Посол Советов, вручая польским товарищам протест по поводу "Императорского покера", не знал, что тем самым вручает мне награду. Поскольку сам я счел его литературной наградой от советского правительства. Вот от правительства ПНР я бы награды не принял. Впрочем, один раз и действительно не принял. А они и не настаивали. Перед вручением правительственных наград с кандидатами на лавровый венок проводились консультации. Один раз я отказался, и больше предложений не поступало. Приглашениями на ежегодные встречи творцов культуры с жандармами культуры тоже принудительно воспользоваться не требовалось — меня приглашали дважды, оба раза я не выбросил эти приглашения в корзину (их я храню для возможных внуков), но и самими приглашениями тоже не воспользовался, так что приманивать меня перестали. Зато я всегда участвовал, то есть — принимал участие в каждом из таких токовищ с помощью телевизора Thomson с кинескопом PIL (“Precision in Line”). Любил я ежегодно приглядываться к этому радостному кругу, порадоваться теплой атмосфере, увидать всех этих хозяев с громкими должностными званиями (сегодня все они в отставке, на свалке истории) и их гостей с громкими именами с Парнаса (сегодня они в сенате, в сейме и в эстрадном антикоммунизме — то есть, в топе истории).
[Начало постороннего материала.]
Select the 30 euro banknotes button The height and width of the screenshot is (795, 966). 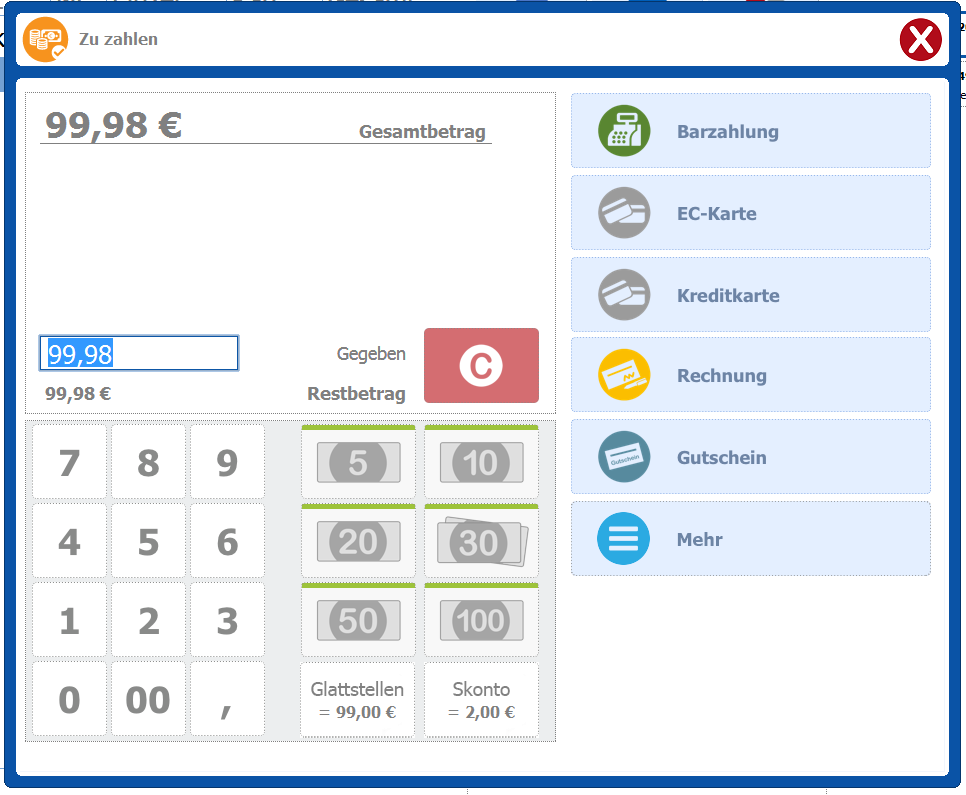coord(481,542)
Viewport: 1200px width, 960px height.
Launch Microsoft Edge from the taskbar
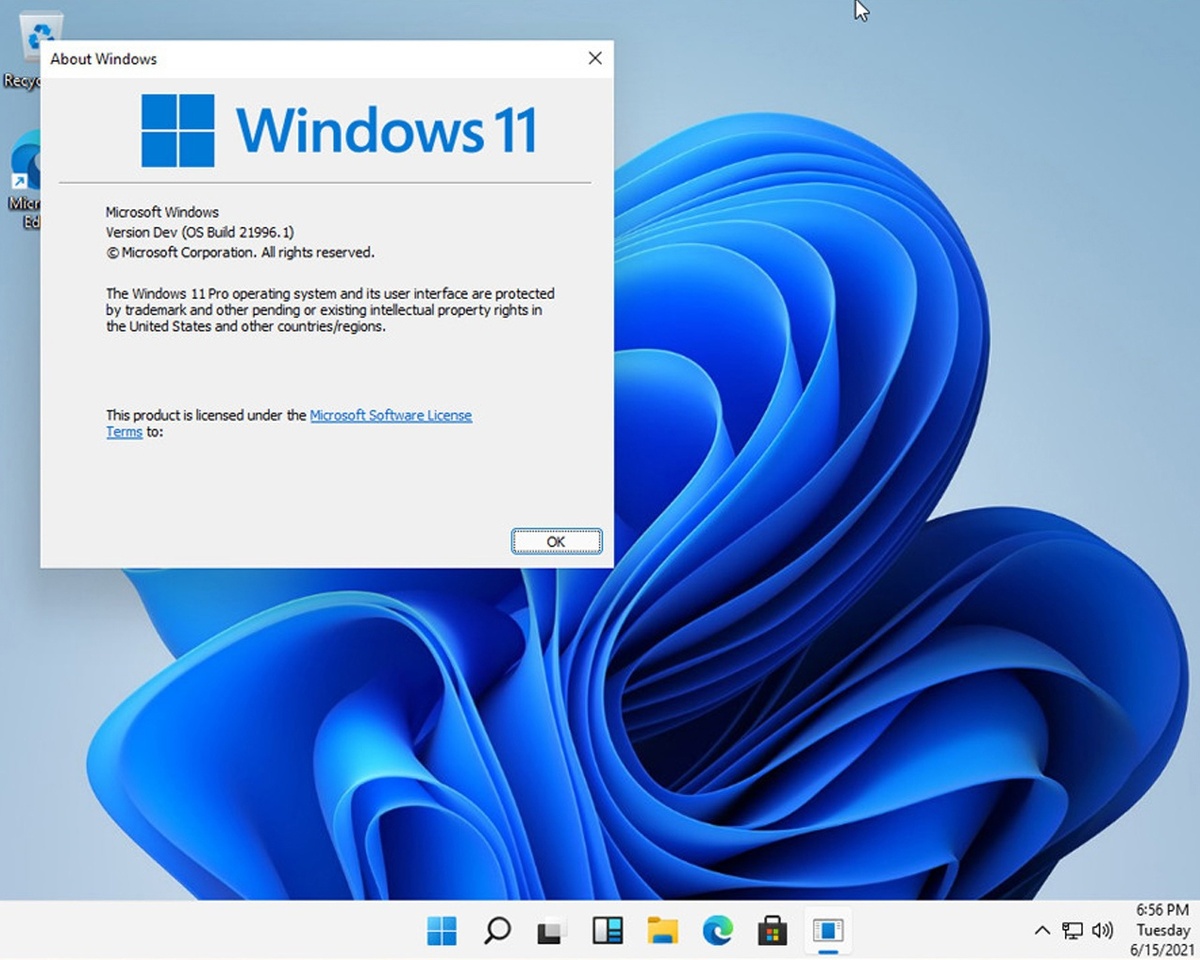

"Императорский покер" попортил настроение многим титулованным функционерам тех лет. Беспрецедентная реакция Кремля вызвала грозу с молниями, terramoto
(землетрясение — ит.) и град матерных слов. На красном ковре марки OPR (отдел пропаганды?) встали по очереди Лучший и директор издательства. А вызывал их на ковер вождь пропаганды и культурной политики ПНР, прославленный упырь из Центрального Комитета, переполненный холерическим характером и эстетическими вкусами а-ля Хрущев, равно как и призванием к цивилизаторской миссии а-ля Жданов[136]. Я ужасно сожалею, что не знаю его диалога с Лучшим, так как мое знание латыни наверняка серьезно бы улучшилось. Зато мне известен его диалог с генеральным директором издательства. Разговор этот начался с невыполнимого приказа: упырь приказал немедленно убрать книгу из продажи и уничтожить весь тираж. Директор объяснил, что это, как раз, может быть затруднительным, поскольку весь тираж (60 тысяч экземпляров) был продан в течение полутора десятков часов и теперь находится в жилых помещениях, а не в книжных магазинах.Я отдал бы большие деньги за содержание ответа польских властей на советскую ноту. Можно было слышать самые различные его версии. Одна из них говорила, что все было "тики-ток", ответ был дан достойный и хитроумный, поскольку основан был на классиках приблизительно в таком вот стиле: "Польская сторона считает пункт 4 недоразумением, так как уже товарищ Владимир Ильич Ленин в томе (таком-то и таком-то) собрания сочинений, на странице (такой-то и такой-то) признал Кутузова и Суворова "представителями царского империализма". Ben trovato
(нашлись хорошо — ит.), если только это правда. Ну а если только сплетня — тем более.Потом несколько месяцев царило спокойствие, если не считать безумных цен на черном рынке за книгу, которую, в конце концов, было попросту не достать. Чем больше и громче шли слухи о скандале (а сплетни продолжались, потому что аппаратура, глушившая вражеские радиостанции, работала не на все сто процентов эффективно) — тем в большей степени мода заставляла иметь в доме "первую книжку, в отношении которой СССР подал официальный
…" и т. д. Никогда больше в жизни у меня более не случались такого рода визиты, как тогда. Секретарь Воеводского комитета ПОРП с запада страны прислал специального курьера с предложением заключить сделку: курьер устно передал мне лестное послание от своего capo, а в руках он держал талон на приобретение автомобиля, который обменивался на один (прописью: один) экземпляр "Императорского покера". — Вон! Мне казалось, что все это мне снится, но из заблуждения меня вывел другой звонок в дверь. В них стоял очередной проситель. Это был человек (для особых поручений) директора дома моды. Этот сделал следующее предложение: за один экземпляр "Императорского покера" пан директор оденет с головы до ног любую указанную мною даму. Ни одной голой дамы поблизости не было, так что — вон! О телефонных звонках даже не упоминаю. Как же сладко быть грамотным… Понимаю, что сегодня все это звучит словно концерт чокнутого барда (того самого, что о "железном Волке"[137]), только весь этот дадаистский цирк для меня и для моих знакомых, шутить для которых было второй натурой, был тогда шокирующей потехой:— Старик, Брежнев, случаем, не присылал к тебе адъютанта с талоном на Львов за один-единственный экземпляр твоей книжки?